In particular, it is more preferable to use polyester resin films (homo-PET (polyethylene terephthalate resin) film, PET-IA (polyethylene terephthalate⋅isophthalate copolymer resin) film, PBT (polybutylene terephthalate copolymer resin) film, and copolymerized or blended resin film of these resins) and modified polyolefin resin films with a modified resin layer on an adhesive surface (polyethylene, polypropylene, polyethylene-polypropylene copolymer), from the viewpoint of a fusion property with the metal sheet, an adhesion strength, and corrosion resistance. Therefore, the thermoplastic resin film that is provided on the surface of the skin metal sheet to serve as the panel outer side and functions as a thermoplastic resin layer is preferred to be a resin blended with one or two or more selected from a thermoplastic polyester resin, a polyethylene resin with modified resin layer, a polypropylene resin with modified resin layer, an ethylene-propylene copolymer resin with modified resin layer, an ionomer resin, and a polyvinyl chloride resin.
Further, such a thermoplastic resin film as described above may contain an inorganic filler or a color pigment such as titanium white, silica, or carbon black.
As explained above, the film to be laminated to the surface on the outer surface side of the skin metal sheet of the resin-metal composite panel according to this embodiment is set to be thermoplastic. This is because the thermoplastic film more easily fuses with a hot melt adhesive when a nonwoven fabric or a carpet is further attached to the surface of the resin-metal composite panel according to this embodiment with the hot melt adhesive, as necessary. Further, the thermoplastic film that is provided on the surface on the outer surface side of the resin-metal composite panel according to this embodiment and functions as a thermoplastic resin layer preferably has thermoplasticity with a surface tension of 40 mN/m or more. The case where the surface tension of the film is less than 40 mN/m is not preferable because when an impact is applied to the panel, the film on the surface of the panel is likely to peel off and the rust prevention ability of the panel may decrease. Incidentally, such a surface tension is the surface tension measured based on the method specified in JIS K 6768: 1999 “Plastics-Film and sheeting-Determination of wetting tension.”
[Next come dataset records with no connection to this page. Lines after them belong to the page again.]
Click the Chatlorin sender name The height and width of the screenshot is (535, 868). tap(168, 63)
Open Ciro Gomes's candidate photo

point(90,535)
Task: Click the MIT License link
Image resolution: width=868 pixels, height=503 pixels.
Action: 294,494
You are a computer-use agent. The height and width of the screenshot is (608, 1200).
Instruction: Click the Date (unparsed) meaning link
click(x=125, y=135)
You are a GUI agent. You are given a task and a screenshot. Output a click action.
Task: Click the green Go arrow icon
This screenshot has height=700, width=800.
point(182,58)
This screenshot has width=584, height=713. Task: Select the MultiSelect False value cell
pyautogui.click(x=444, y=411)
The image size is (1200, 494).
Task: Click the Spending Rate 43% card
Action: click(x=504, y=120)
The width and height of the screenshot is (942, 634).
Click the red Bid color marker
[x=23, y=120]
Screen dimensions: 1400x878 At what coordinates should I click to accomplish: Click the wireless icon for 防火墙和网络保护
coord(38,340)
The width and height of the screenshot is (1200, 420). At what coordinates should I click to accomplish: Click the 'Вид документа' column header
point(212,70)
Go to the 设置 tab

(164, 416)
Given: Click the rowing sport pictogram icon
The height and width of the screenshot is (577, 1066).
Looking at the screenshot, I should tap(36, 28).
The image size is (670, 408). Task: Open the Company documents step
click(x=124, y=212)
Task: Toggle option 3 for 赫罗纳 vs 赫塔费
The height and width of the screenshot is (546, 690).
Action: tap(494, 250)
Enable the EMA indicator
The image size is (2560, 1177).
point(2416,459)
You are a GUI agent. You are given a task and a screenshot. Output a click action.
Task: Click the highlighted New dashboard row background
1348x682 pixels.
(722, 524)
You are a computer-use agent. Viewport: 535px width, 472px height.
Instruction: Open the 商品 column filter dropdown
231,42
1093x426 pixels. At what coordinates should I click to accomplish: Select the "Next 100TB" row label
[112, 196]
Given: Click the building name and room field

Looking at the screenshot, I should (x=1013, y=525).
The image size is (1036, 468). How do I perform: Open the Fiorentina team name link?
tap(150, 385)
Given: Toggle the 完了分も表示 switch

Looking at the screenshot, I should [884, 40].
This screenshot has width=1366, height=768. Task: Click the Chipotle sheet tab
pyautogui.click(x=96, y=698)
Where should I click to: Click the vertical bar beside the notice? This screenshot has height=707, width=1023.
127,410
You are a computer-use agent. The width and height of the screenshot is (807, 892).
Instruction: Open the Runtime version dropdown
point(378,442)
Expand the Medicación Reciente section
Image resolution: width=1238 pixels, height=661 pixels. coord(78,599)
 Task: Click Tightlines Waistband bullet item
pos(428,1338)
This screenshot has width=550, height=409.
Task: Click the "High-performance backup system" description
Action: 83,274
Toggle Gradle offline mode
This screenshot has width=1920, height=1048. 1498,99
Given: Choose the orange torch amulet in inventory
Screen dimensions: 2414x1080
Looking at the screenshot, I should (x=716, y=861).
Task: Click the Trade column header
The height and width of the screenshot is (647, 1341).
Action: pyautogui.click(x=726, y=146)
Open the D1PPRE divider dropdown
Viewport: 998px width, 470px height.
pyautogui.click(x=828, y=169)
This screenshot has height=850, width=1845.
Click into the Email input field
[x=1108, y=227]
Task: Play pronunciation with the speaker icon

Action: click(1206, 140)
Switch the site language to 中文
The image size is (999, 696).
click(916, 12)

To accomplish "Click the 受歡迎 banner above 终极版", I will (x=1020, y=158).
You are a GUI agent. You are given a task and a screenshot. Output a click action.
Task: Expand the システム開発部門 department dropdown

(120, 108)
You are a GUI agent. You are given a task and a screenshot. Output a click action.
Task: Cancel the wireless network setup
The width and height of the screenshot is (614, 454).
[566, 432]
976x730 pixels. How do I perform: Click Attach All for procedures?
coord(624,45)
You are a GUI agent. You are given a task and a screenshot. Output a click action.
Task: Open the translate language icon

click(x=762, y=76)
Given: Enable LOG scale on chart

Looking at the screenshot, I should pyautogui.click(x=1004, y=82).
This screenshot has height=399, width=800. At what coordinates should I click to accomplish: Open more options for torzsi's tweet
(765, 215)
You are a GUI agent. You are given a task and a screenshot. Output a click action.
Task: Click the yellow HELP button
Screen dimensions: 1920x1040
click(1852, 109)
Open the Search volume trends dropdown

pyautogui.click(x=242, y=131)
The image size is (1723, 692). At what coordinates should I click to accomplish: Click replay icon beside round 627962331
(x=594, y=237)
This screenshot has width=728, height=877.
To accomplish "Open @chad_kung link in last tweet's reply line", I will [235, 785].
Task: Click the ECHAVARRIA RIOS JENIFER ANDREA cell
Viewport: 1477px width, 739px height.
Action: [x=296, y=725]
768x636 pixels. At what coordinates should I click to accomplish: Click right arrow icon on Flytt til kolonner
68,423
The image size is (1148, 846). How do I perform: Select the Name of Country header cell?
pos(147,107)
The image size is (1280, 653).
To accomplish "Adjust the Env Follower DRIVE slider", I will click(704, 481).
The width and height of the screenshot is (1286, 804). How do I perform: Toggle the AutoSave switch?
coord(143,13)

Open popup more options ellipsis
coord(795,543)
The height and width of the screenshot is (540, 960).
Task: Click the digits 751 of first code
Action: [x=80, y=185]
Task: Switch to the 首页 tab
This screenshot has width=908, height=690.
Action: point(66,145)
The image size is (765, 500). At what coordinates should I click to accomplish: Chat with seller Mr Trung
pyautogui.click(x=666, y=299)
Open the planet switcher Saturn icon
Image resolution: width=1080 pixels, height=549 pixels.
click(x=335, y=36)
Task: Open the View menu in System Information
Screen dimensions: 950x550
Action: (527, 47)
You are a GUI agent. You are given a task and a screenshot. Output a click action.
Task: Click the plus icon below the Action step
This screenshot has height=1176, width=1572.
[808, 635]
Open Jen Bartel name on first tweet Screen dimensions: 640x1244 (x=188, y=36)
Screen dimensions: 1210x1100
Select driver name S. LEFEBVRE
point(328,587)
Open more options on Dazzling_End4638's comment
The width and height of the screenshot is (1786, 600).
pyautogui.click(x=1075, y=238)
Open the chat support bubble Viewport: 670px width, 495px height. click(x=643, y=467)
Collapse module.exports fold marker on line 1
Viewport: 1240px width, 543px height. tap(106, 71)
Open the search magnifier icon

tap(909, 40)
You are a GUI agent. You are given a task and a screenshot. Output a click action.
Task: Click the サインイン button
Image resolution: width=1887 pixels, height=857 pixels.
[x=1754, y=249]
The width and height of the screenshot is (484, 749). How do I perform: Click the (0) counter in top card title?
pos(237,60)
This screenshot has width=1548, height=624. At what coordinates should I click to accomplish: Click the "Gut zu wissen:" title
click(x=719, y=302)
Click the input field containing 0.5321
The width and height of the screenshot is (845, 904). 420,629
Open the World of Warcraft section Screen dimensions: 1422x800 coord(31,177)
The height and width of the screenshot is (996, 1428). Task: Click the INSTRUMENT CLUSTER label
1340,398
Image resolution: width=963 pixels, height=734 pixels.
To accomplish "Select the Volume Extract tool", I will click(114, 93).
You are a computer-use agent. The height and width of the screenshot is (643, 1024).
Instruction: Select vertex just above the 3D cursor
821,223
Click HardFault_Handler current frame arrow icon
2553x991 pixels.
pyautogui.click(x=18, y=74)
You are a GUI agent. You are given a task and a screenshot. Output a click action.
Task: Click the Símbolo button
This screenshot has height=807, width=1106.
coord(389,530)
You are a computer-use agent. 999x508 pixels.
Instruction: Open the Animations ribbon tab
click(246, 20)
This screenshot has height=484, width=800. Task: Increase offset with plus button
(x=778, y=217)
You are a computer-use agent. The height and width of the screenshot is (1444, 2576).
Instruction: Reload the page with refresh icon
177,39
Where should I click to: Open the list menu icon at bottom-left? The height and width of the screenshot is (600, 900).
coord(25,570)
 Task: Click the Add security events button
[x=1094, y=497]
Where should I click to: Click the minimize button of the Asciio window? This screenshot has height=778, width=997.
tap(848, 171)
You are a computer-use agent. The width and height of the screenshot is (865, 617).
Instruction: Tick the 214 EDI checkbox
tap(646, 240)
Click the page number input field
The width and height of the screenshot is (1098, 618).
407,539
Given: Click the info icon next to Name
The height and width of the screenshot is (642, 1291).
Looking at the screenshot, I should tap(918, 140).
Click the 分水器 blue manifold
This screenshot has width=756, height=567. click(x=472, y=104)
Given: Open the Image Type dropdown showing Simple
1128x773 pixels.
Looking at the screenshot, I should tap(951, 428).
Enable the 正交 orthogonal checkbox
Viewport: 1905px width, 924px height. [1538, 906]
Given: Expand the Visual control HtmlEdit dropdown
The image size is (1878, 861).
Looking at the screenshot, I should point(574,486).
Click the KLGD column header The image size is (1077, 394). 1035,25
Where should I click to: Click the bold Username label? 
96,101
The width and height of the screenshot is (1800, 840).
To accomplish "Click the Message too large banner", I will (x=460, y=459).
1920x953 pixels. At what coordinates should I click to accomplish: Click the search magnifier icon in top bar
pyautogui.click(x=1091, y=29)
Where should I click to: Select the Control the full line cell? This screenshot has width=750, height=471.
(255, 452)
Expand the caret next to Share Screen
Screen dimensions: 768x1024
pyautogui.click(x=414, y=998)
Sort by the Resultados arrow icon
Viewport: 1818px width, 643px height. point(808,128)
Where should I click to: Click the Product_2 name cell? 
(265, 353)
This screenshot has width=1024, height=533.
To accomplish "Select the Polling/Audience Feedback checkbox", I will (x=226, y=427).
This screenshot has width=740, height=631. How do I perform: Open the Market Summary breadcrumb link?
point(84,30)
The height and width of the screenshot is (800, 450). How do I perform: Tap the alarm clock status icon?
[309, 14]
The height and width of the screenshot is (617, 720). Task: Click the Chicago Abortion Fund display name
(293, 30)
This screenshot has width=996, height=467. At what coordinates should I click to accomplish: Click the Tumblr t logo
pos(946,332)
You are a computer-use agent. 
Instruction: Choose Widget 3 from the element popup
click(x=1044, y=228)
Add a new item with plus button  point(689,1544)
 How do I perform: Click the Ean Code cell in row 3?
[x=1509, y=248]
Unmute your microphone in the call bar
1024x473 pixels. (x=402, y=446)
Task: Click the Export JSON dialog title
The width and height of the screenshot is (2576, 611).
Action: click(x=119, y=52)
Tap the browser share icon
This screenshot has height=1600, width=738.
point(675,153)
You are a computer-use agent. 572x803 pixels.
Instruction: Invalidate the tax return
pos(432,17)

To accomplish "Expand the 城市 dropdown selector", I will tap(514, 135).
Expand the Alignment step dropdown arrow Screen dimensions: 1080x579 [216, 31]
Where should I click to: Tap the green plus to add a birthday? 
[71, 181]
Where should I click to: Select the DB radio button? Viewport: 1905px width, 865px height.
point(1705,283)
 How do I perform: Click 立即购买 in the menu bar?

The thickness of the thermoplastic resin layer to be provided on the surface on the outer surface side of the skin metal sheet of the resin-metal composite panel is 8 μm or more and 150 μm or less. The case where the thickness of the thermoplastic resin layer is less than 8 μm is not preferable because when laminating the thermoplastic film, the film is likely to wrinkle and when a wrinkle portion is laminated, not only does an appearance of the film become ugly, but the film breaks easily and the metal sheet may corrode. Further, the case where the thickness of the thermoplastic resin layer exceeds 150 μm is not preferable because when cutting the laminated metal sheet, the film remains uncut and easily peels off at a cut end surface.
Here, the composition of the resin-laminated metal sheet used in evaluating the above-described film wrinkle resistance is the composition of “PET film/0.15 mm thick TFS”, and the size of a prototype of the laminated steel sheet is 1 m wide×1000 m long. Such a laminated steel sheet was manufactured using a continuous film lamination line. The manufacturing conditions were: speed: 100 m/min, film tension: 100 MPa, and laminated sheet temperature: 270° C.
Further, the results obtained were determined based on the situation of occurrence of film wrinkles on the film-laminated steel sheet. The determination criteria are as follows.
Good: There are no wrinkles
Acceptable: The number of film wrinkles that are just enough to get caught on a fingernail is one or less per 1 m
Not acceptable: The number of film wrinkles that are just enough to get caught on a fingernail is greater than one per 1 m, or the number of film overlapping wrinkles is one or less per 1 m
As can be seen from
Here, the composition of the resin-laminated metal sheet used in evaluating the above-described film burr resistance is the composition of “PET film/0.15 mm thick TFS”, and the size of a prototype of the laminated steel sheet is 1 m wide×1000 m long. Such a laminated steel sheet was manufactured using a continuous film lamination line. The manufacturing conditions were: speed: 100 m/min, film tension: 100 MPa, and laminated sheet temperature: 270° C.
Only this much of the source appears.